Yesterday we had a soccer game in chilly rainy weather. They got creamed again, poor kids can't catch a break. The other team was actually giving us mercy goals. Really, the coach would have the kids stand together in the corner of the field while our kids scored. Gavin did score one legitimate goal, and so far is enjoying it. I can already tell I'm going to be the parent that is way too involved. No, not that parent that screams inappropriately at their child who is trying to do his best. The one that overreacts to all successes and failures. I just get so into it. I can't help myself! When they get older and actually competitive I'll be the one crying every time my kid scores a goal. I think this stems from 1) being a total softie and 2) in the back of my mind being always aware of how lucky we are that Gavin is a normal functioning boy that can do all these things. Never forget his precarious start. Not because he deserves special treatment, but because it's important to realize how good we have it.
Sam wants to get around but appears no closer to crawling. His day care lady (Brenda) is convinced he'll skip right to walking. He can stand holding on to our fingers, and if he is sitting close to the ottoman, couch, or laundry basket, reaches out and wants to pull up. He's making it through the night without a bottle, although wakes up and needs a paci or cuddle. Next step is getting him in the crib (we're still sleeping on the couch, although he sleeps alone on the other couch). We push the ottoman up to the couch and put up pillows so he can't roll close to the edge, and I sleep on the other couch. I wake at the slightest wimper, so don't worry he's safe! But I do miss my bed.

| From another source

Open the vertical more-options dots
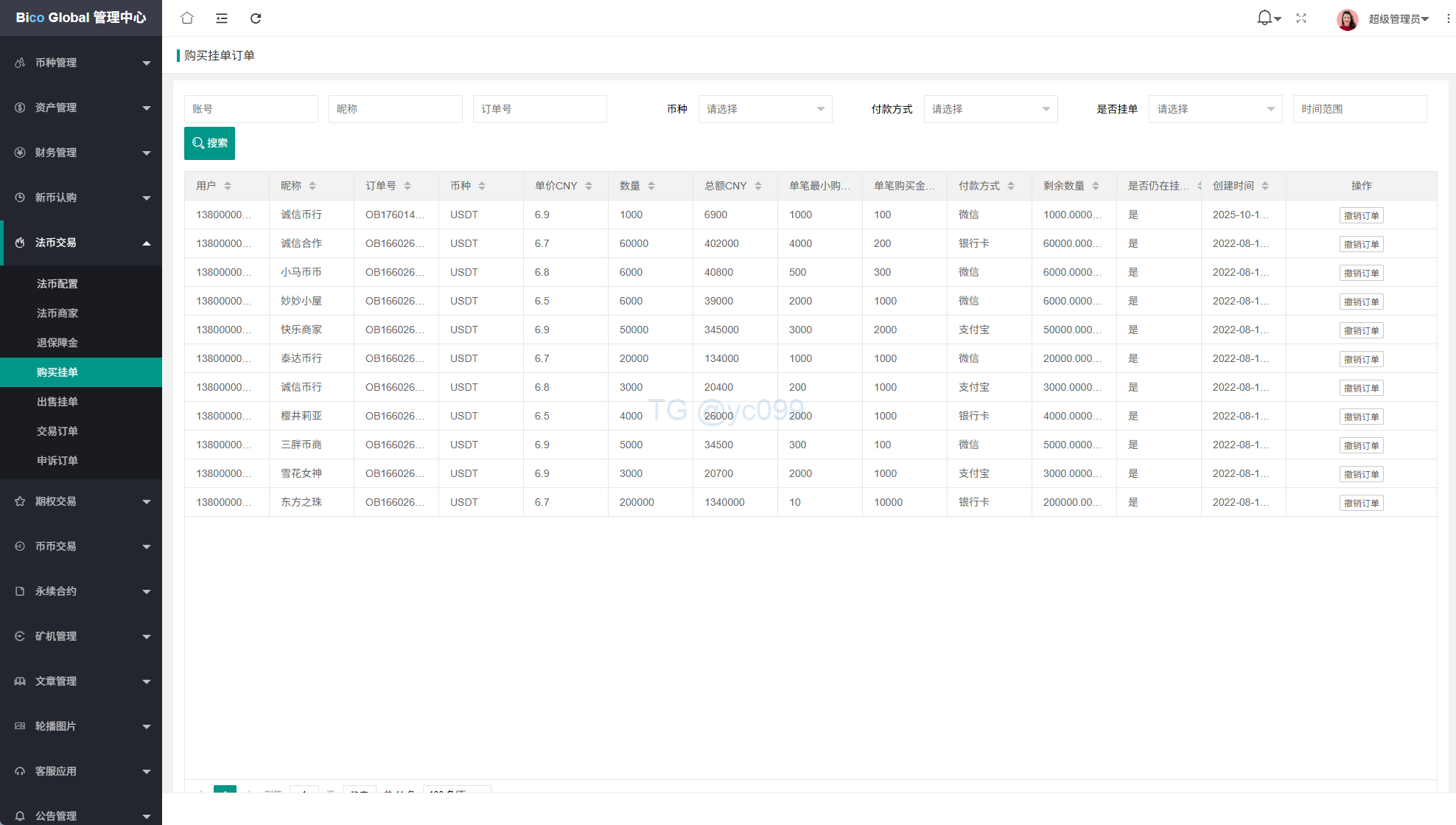 point(1448,18)
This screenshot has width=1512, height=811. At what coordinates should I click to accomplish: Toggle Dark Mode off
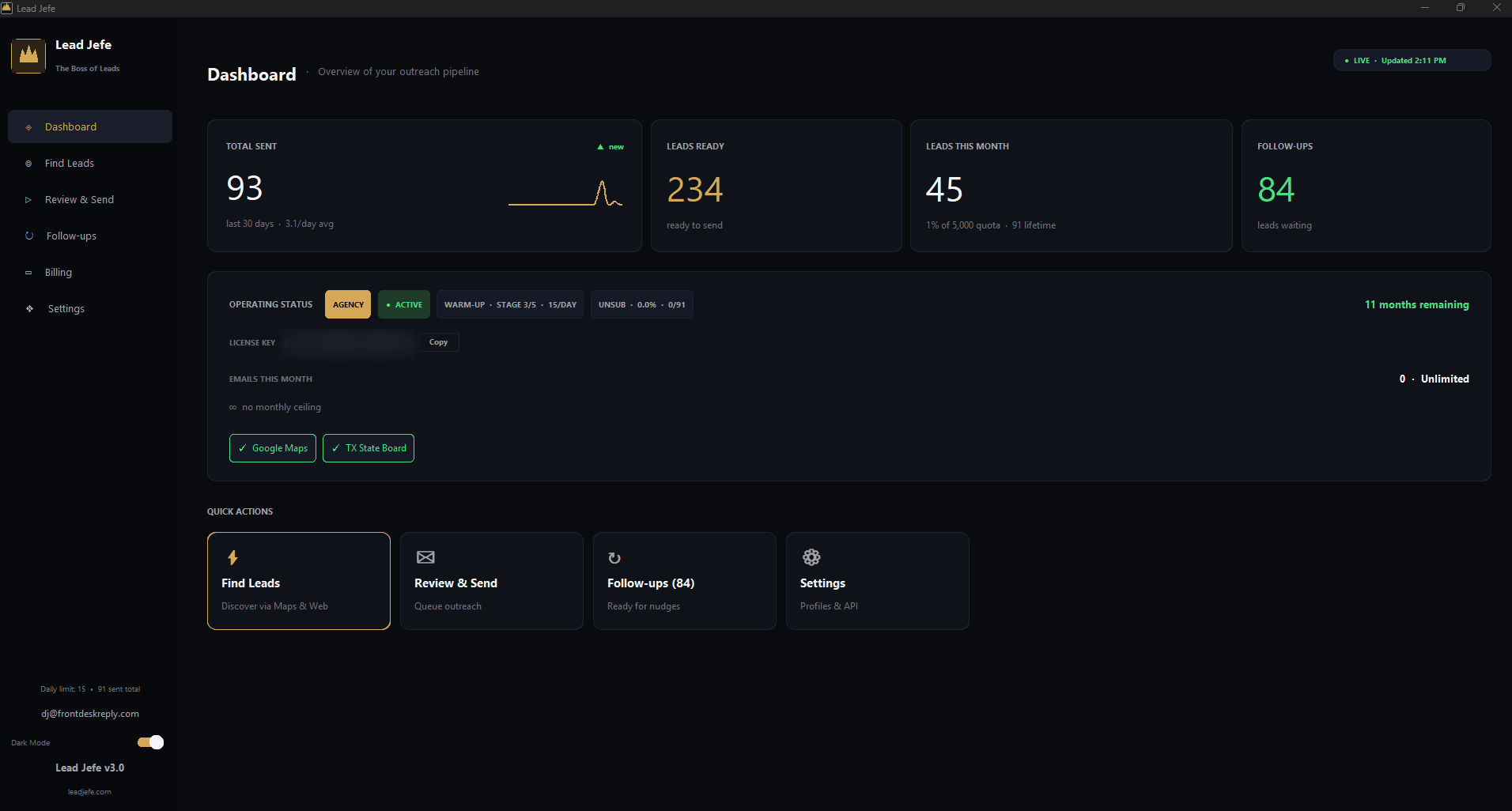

Today we all went to the science center. For those with kids in this area, the family season pass is so worth it. Gavin can easily spend 2 - 3 hours there. I'm looking forward to only working half days this week and to some homemade Indian food Tues night. It's been a crazy couple months at the office, so I am trying really hard to not put in tons of hours from home. It's worked, I only logged on Friday night and that was it all weekend.